The labrum is a cuff of thick, fibrous tissue that lines the shoulder socket (glenoid). It deepens the socket to keep the arm bone stable and serves as an attachment point for several ligaments. A tear can occur suddenly from a fall or gradually through repetitive grinding.
Because the labrum acts as a bumper for the joint, a tear often makes the shoulder feel loose or mechanically blocked.
Catching or Locking: A distinct sensation that something is getting stuck inside the joint during movement.
Deep Aching Pain: Pain that feels deep inside the shoulder rather than on the surface.
Instability: A feeling that the shoulder might give way or pop out of place.
Loss of Strength: Especially when performing overhead activities or throwing.
Labrum tears can be tricky to diagnose because they often coexist with other injuries like bicep tendinitis or dislocations.
Clinical Tests: Special maneuvers, such as the O'Brien's Test, help the doctor determine if the labrum is the source of the pain.
MRA (MR Arthrogram): This is the gold standard for diagnosis. A contrast dye is injected into the shoulder joint before an MRI to help the tear show up on the scan.

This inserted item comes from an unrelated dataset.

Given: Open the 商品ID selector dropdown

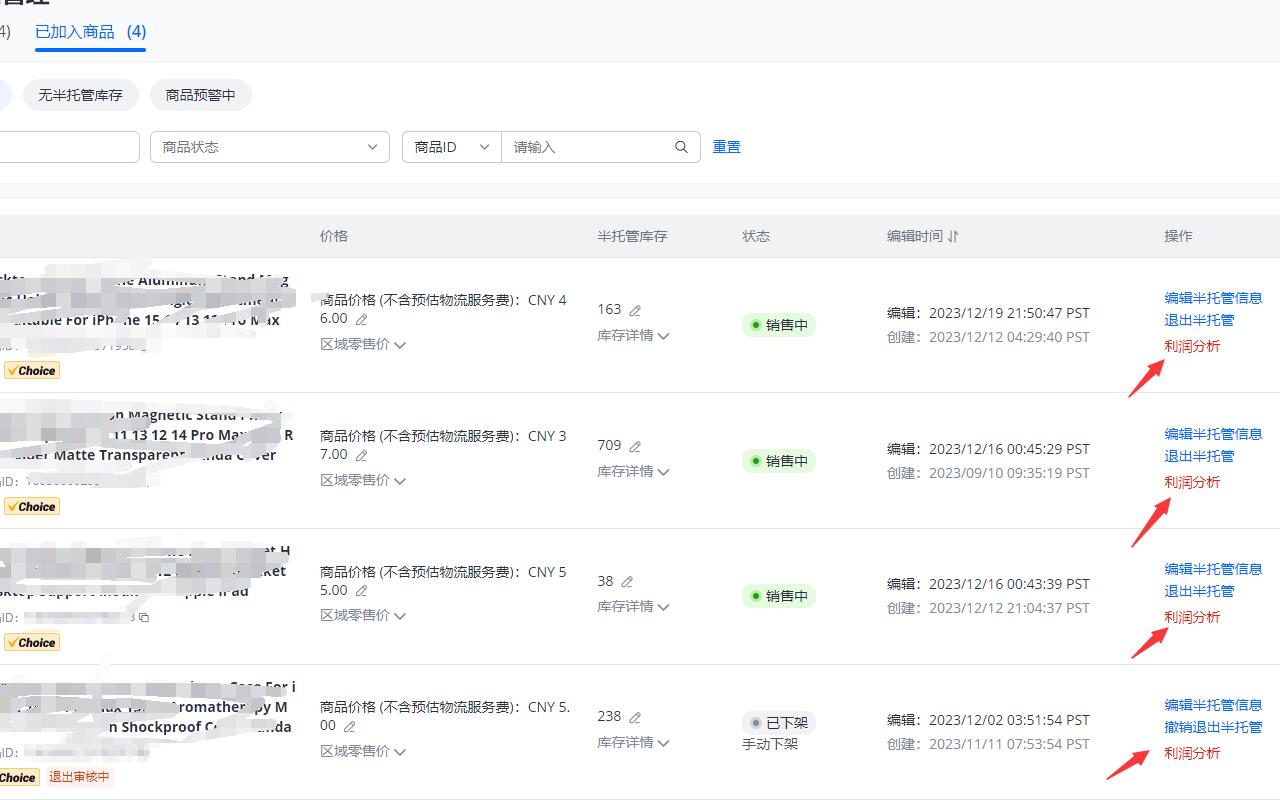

Treatment depends on the type of tear (such as a SLAP tear at the top or a Bankart lesion at the bottom).
Rest and Physical Therapy: Initial treatment focuses on strengthening the rotator cuff muscles. If these muscles are strong enough, they can often compensate for a torn labrum and keep the joint stable.
Injections: Corticosteroid or platelet rich plasma (PRP)
Debridement: A minor surgical procedure where a surgeon trims the frayed edges of the labrum to stop them from catching in the joint.
Labral Repair: For more severe tears or active patients, the surgeon uses small anchors and sutures to reattach the labrum to the bone.